Given text below:

Current Media Position:
In addition, she reports on news stories for ABC News broadcasts, including the network's newsmagazine programs.
Significance to the Media Industry:
Katie Couric became the first woman to solo anchor a network evening newscast when she took the seat at the CBS Evening News in 2006.
Not many TV journalists manage to work for all three broadcast news divisions, but Couric has accomplished that feat by hosting NBC's Today show for 15 years before jumping to CBS News for five years. She landed at ABC in 2011.
As global news anchor for Yahoo, Couric is leaving the traditional roles she held at NBC, CBS and ABC to test whether a well-known tv personality can cross over into online media and have the same impact amid infinite competition. So far, the answer isn't clear.
Katie Couric's Early Career:
Katie Couric began her career in 1979 at the Washington, DC bureau of ABC News, so her career has come full circle with her return to that network. She later worked on the assignment desk at CNN.
Next came a reporting job at WTVJ in Miami, from 1984-86. The station was a CBS affiliate at the time Couric was there. Then in 1987, Couric joined NBC O&O station WRC in Washington. With that move, she had already been connected with all three networks.

End of Given text.

- Problem statement: Extend the Katie Couric career profile above, starting right after its last sentence.

Raw data below:

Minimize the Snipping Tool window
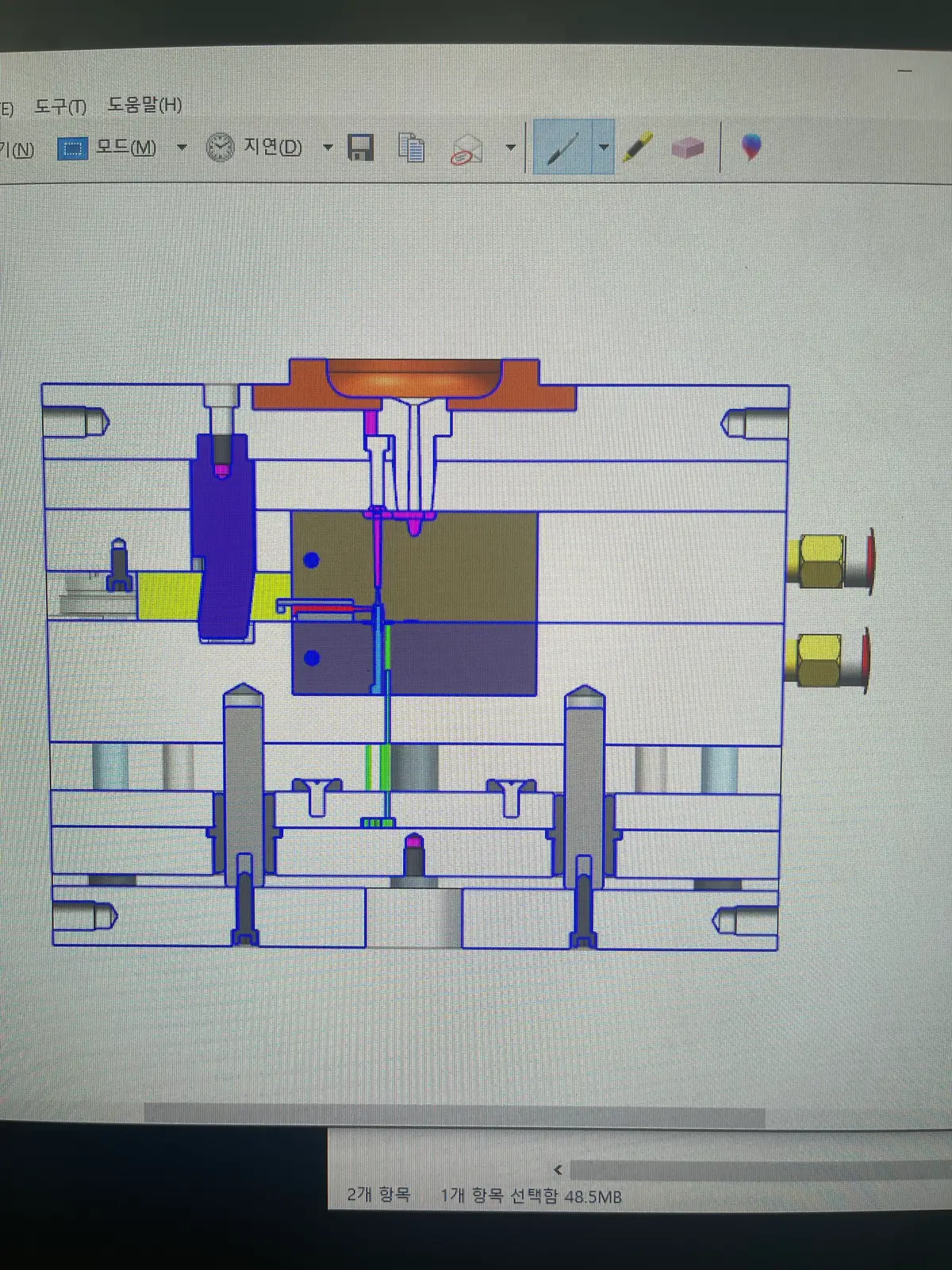Image resolution: width=952 pixels, height=1270 pixels. [904, 71]
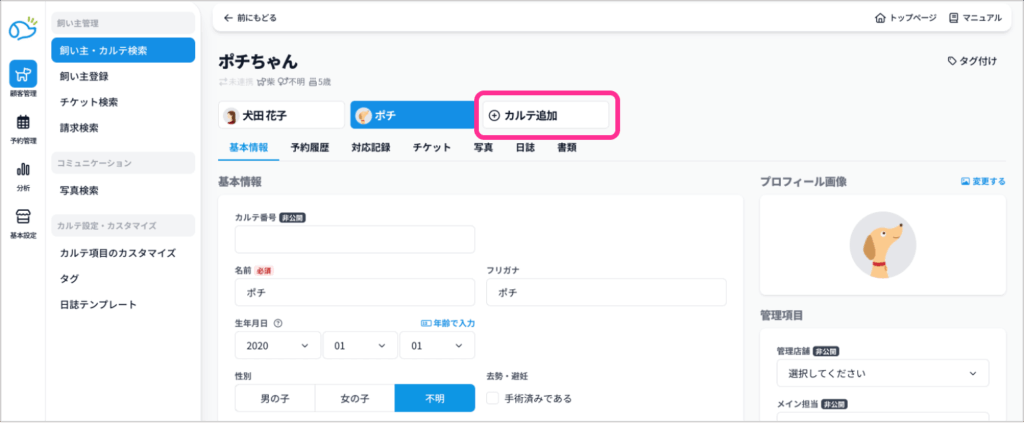This screenshot has width=1024, height=423.
Task: Select 男の子 gender option
Action: coord(274,398)
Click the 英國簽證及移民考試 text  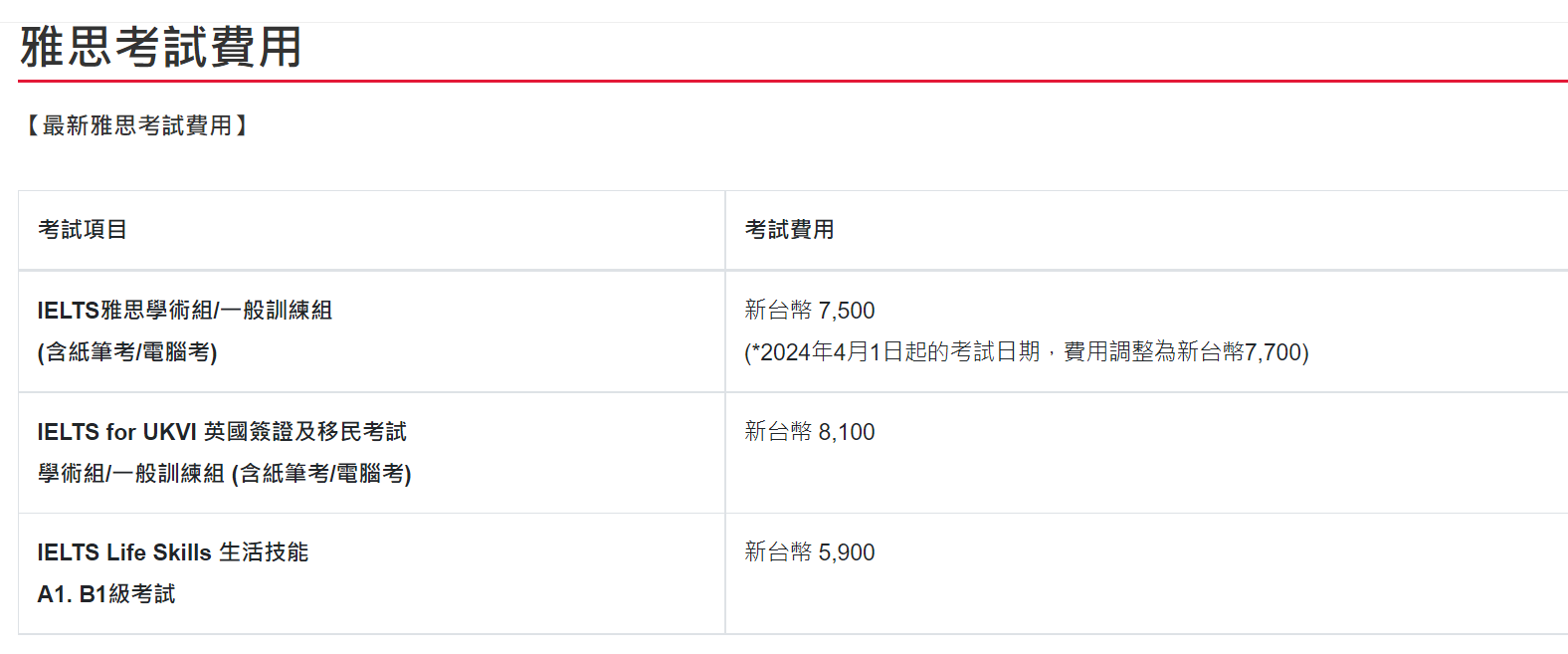(x=305, y=432)
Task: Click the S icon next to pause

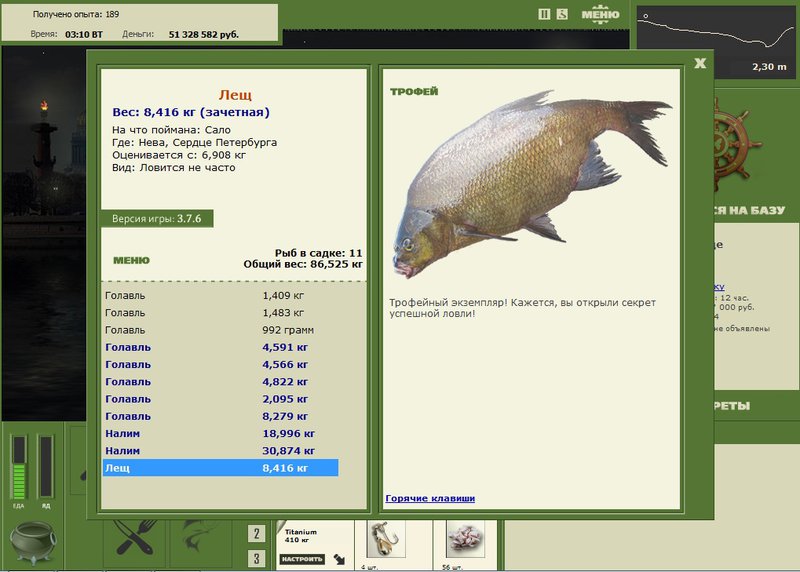Action: 562,14
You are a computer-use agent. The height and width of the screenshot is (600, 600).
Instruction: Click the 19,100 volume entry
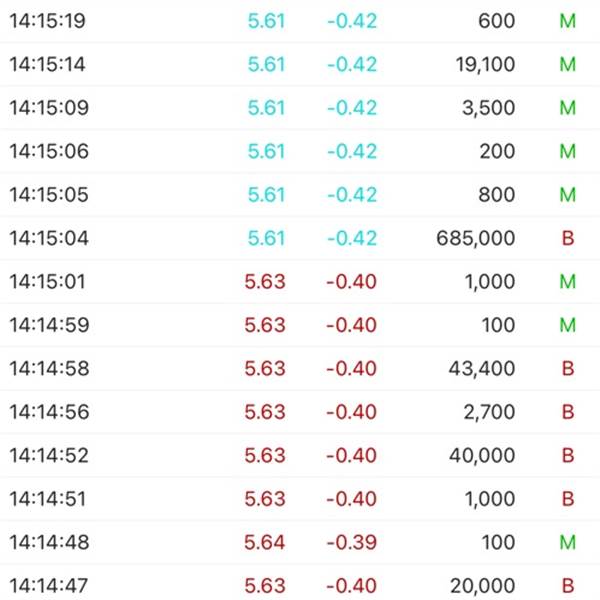pyautogui.click(x=485, y=64)
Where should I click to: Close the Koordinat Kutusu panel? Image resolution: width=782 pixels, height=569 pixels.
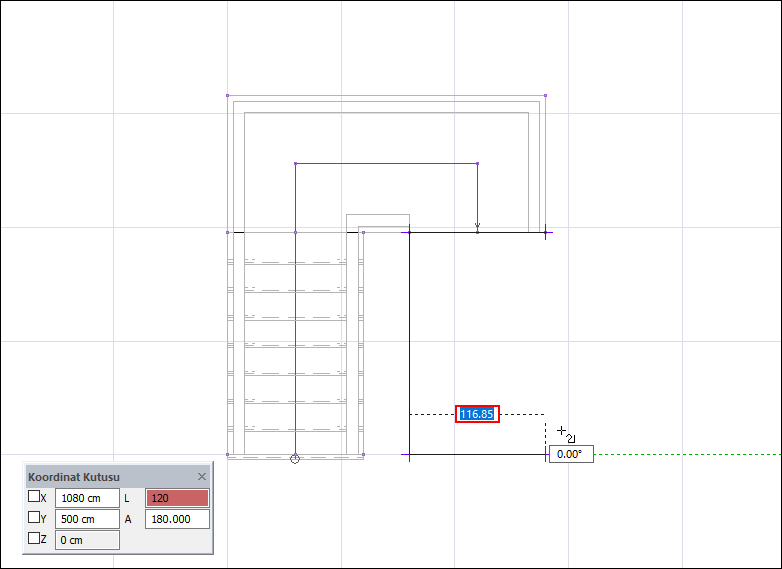(x=201, y=477)
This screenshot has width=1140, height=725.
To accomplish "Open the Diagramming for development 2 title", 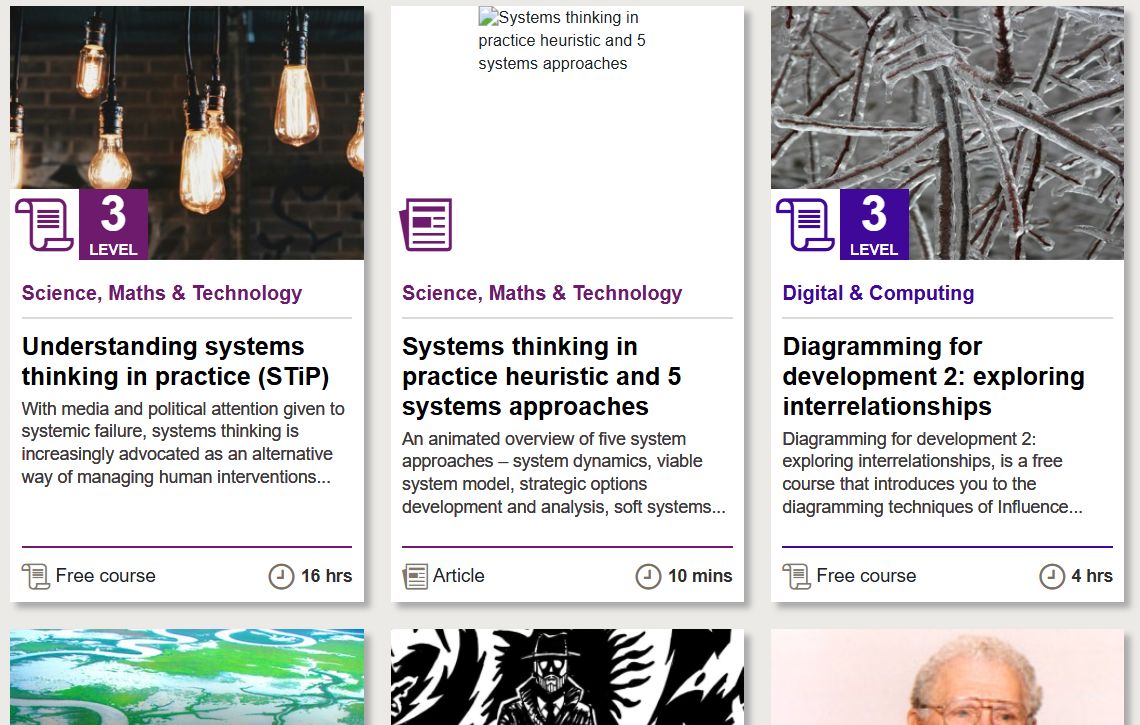I will (x=934, y=376).
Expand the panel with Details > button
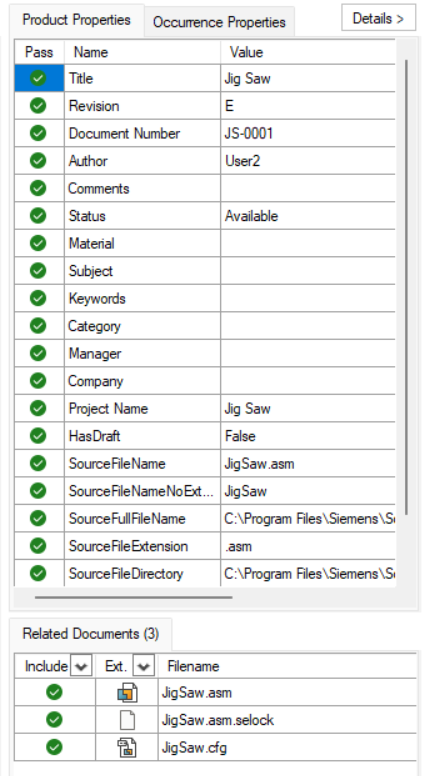 tap(378, 18)
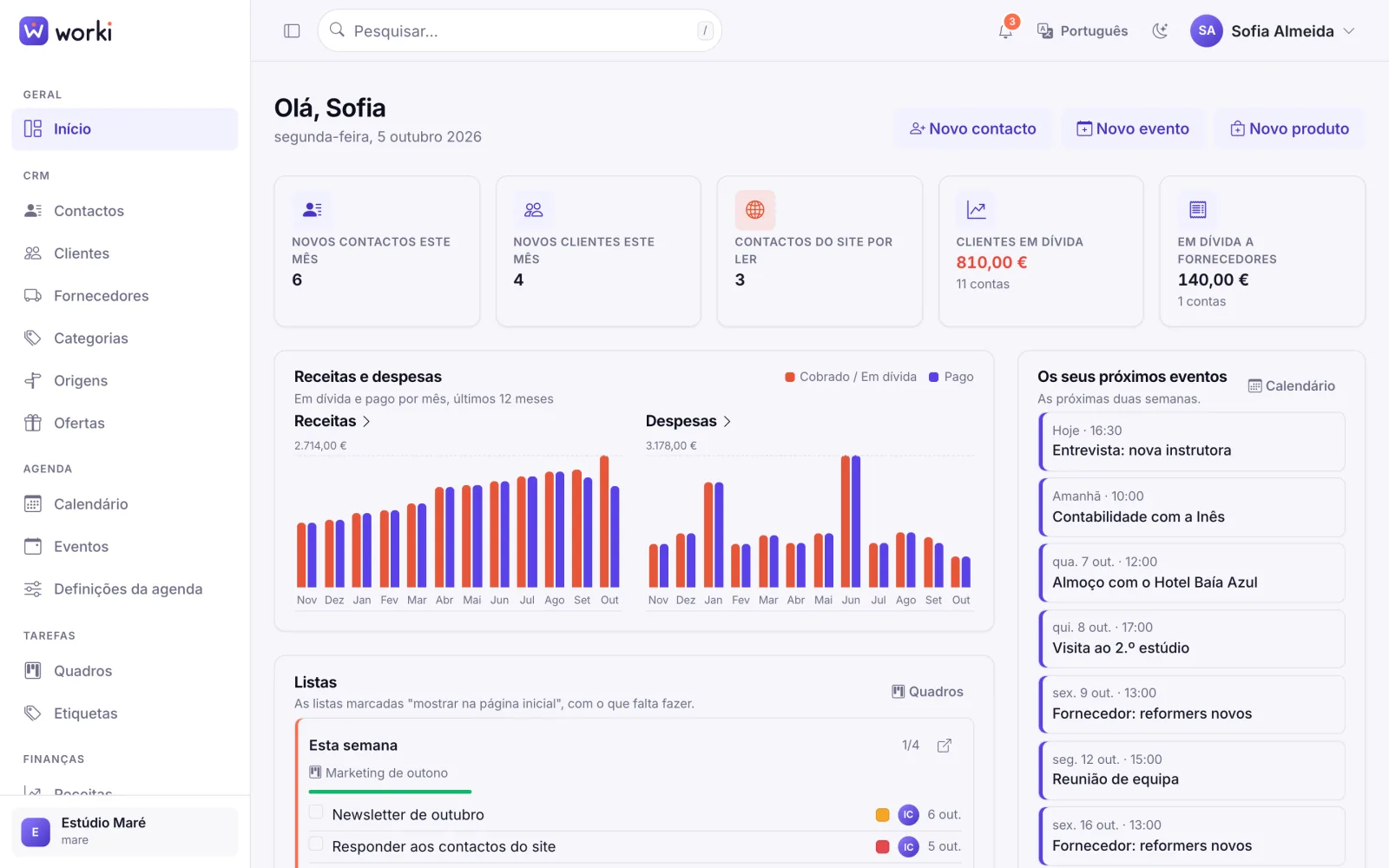This screenshot has width=1389, height=868.
Task: Click the Novo contacto button
Action: tap(973, 128)
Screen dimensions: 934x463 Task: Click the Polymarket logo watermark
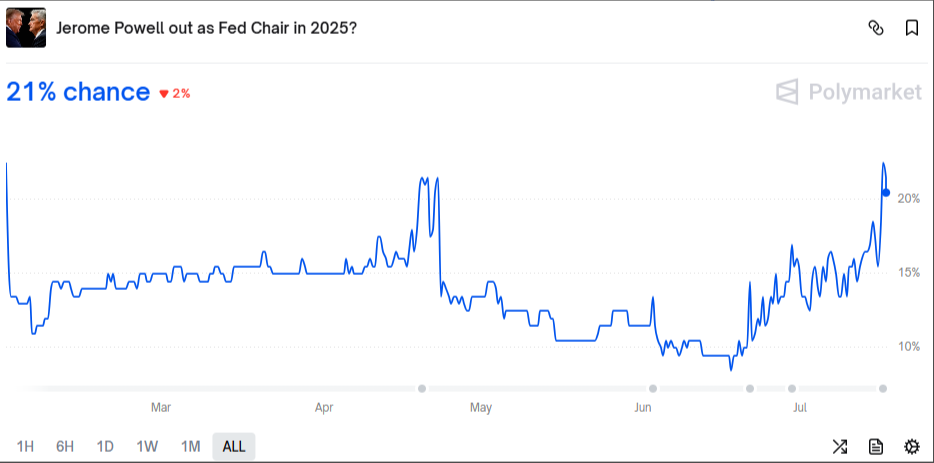coord(849,92)
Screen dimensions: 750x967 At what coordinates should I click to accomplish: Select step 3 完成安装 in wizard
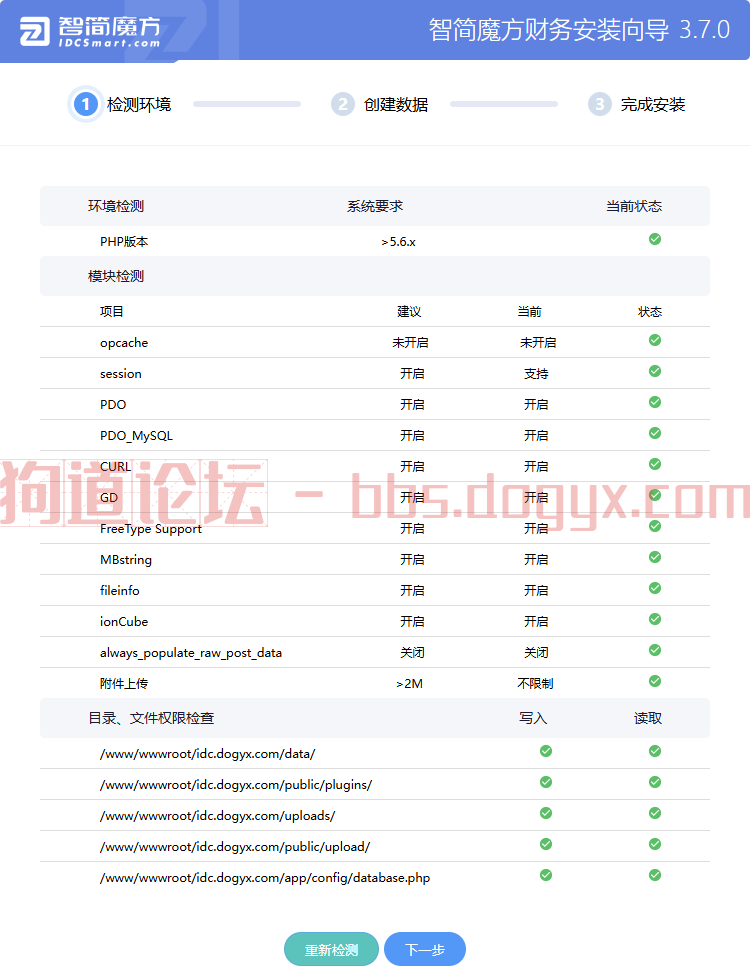(x=637, y=104)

End of Raw data.

- Output of the task:
That put Couric in the perfect position to move from local TV news to the NBC network news division. In 1989, she joined NBC News as a correspondent at the Pentagon and soon began filling in on the Today show.
During the 1991 Persian Gulf War, when more Americans were watching TV news, Couric substituted for co-anchor Deborah Norville, who was on maternity leave. When Norville didn't return, Couric was already a familiar face and slid easily into the permanent slot where she would spend the next 15 years, first with Bryant Gumbel and later, Matt Lauer.
When she originally hosted Today, she was called "Katherine Couric". She later began using the nickname "Katie".
One of Katie Couric's career highlights has to be her paycheck. CBS gave her a five-year deal with a $15 million annual salary to lure her from NBC. But while she brought flash, and critics say fluff, to what had been the most traditional of the three network evening newscasts, she failed to bring bigger ratings.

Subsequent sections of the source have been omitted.